In the world of Norwegian business, he tended to keep a low profile. He never admitted to owning any ships, claiming instead to be acting on behalf of a group of unnamed investors. That was common in the industry, where shipowners could be held liable for wrecks and oil spills, says fellow Norwegian Tor Olav Troim, vice chairman of Frontline, Mr. Fredriksen's shipping company.

"I was more secretive" in those days, says Mr. Fredriksen. Domestic critics denounced him for shipping oil to South Africa, in defiance of the apartheid-era trade embargo. He says all Norwegian shipping firms did it.

In 1985, he moved to Cyprus, lured by lower taxes and the island's reputation as a shipping center. "It's almost impossible to do business in Norway today," he says, citing the tax regime and frequent regulatory changes. In 1986, the Norwegian authorities charged him with fraud, alleging that his tankers were found to have used customers' cargoes for fuel. Police raided his offices in Oslo, and he turned himself in a few days later. The main charges were later dropped and he paid a fine on a lesser charge. But the affair still rankles: It was motivated by "jealousy" of his success, he says.

Mr. Fredriksen's penchant for secrecy changed in 1996 when he bought Frontline, a publicly listed Swedish shipping company. It soon grew into a giant, and a key force in the consolidation of the fragmented shipping business. In 1996 he owned seven tankers. By 2001, Frontline had 70. The company today has the world's biggest tanker fleet, with 86 vessels.

Hardball Tactics

A year after he bought Frontline, he launched a hostile takeover bid for ICB Shipping, a Swedish tanker firm. His methods -- full-page ads in local newspapers, angry letters to ICB board members, pressuring shareholders -- shocked some Swedes. "No one had seen those sort of tactics before in Sweden," says Clarence Dybeck, the then head of ICB. "He could be quite brutal." After a grueling two-year battle, he finally won control of the company.

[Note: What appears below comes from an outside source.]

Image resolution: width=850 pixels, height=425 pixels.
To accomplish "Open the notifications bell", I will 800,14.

Mr. Fredriksen was meanwhile benefiting from big changes in the oil-shipping industry. After notorious oil spills like the Erika, a tanker which broke up off the coast of France in 1999, oil companies stopped chartering dangerous single-hull tankers. Such ships have a single outer shell between the oil and the ocean; double-hull tankers, which have an extra space between hull and storage tank, are considered safer. Shipowners who had invested in double-hulls cleaned up. John Fredriksen was one of them.

The tanker business was also coming out of its slump. Fields close to the big oil-consuming countries -- in the North Sea, Alaska and Mexico -- were declining. Crude was increasingly coming from faraway places like West Africa and the Middle East. China and India were emerging as major oil importers. Long-haul tankers were back in vogue. With his expanded fleet, Mr. Fredriksen cashed in on a freight market that was entering a new golden age. By 2001, the chartering rates paid by the oil companies to ship crude around the globe were the highest they had been in 30 years.

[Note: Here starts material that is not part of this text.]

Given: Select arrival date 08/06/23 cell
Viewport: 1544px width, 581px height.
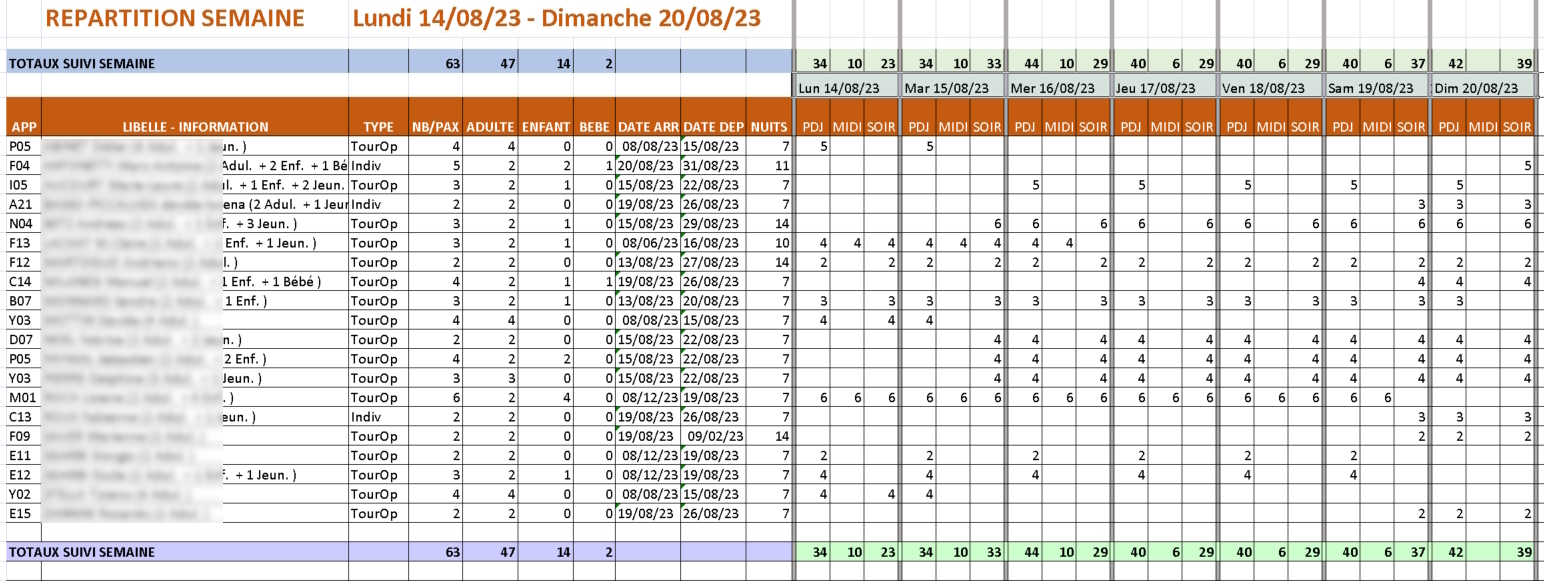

Already a billionaire, in 2002 he bought the Old Rectory, a mansion in London's ritzy Chelsea district, from the Greek shipping family of Theodore Angelopoulos, for £38 million (at the time, about $57 million), one of the highest prices ever paid for a London home. The house has a rich history: The Battle of Waterloo was planned in its garden.

He also continued to diversify. He currently has stakes in dozens of businesses, from shipping to fish farming to oil trading. His empire includes "dry bulk" ships, those that carry things like coal, steel and grain, as well as liquefied-natural-gas carriers and tugboats that supply offshore oil platforms. His company Marine Harvest is the world's biggest producer of farmed salmon. Among other investments: Aktiv Kapital, a buyer of distressed consumer debt, and Arcadia Petroleum, a big crude-oil trading firm.

A Big Rig Bet

One of his boldest moves, in terms of startup costs and the risk of failure, was into the drilling business. As oil prices began their ascent in 2003, contractors were putting in big orders for mobile drilling platforms that operate in shallow waters. But Mr. Fredriksen says his contacts in Asian shipyards told him the majors weren't investing enough in deep-water rigs.

Yet deep-water drilling's potential was clear: Offshore Angola, some companies drilling for crude had an unprecedented 95% "hit" rate, says Mr. Troim. Messrs. Fredriksen and Troim started ordering semisubmersibles, or "semis" -- one of the most advanced kind of floating rigs. In June 2005, a month after taking the newly created Seadrill public, they commissioned two semis, one for $394 million and another for $490 million. "Everyone was laughing at us at the beginning," says Mr. Troim. "We were Mr. Nobody."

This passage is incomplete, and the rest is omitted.